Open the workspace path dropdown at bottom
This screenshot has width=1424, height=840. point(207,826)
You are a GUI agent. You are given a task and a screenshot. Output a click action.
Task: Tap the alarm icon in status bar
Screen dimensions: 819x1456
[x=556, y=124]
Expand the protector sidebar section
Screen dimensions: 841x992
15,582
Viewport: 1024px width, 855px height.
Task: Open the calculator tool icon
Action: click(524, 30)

* [Task details]
What you return must match the data above character for character.

* [Solution]
Open the workspace path dropdown at bottom
This screenshot has width=1424, height=840. point(207,826)
You are a GUI agent. You are given a task and a screenshot. Output a click action.
Task: Tap the alarm icon in status bar
Screen dimensions: 819x1456
[x=556, y=124]
Expand the protector sidebar section
Screen dimensions: 841x992
15,582
Viewport: 1024px width, 855px height.
Task: Open the calculator tool icon
Action: click(524, 30)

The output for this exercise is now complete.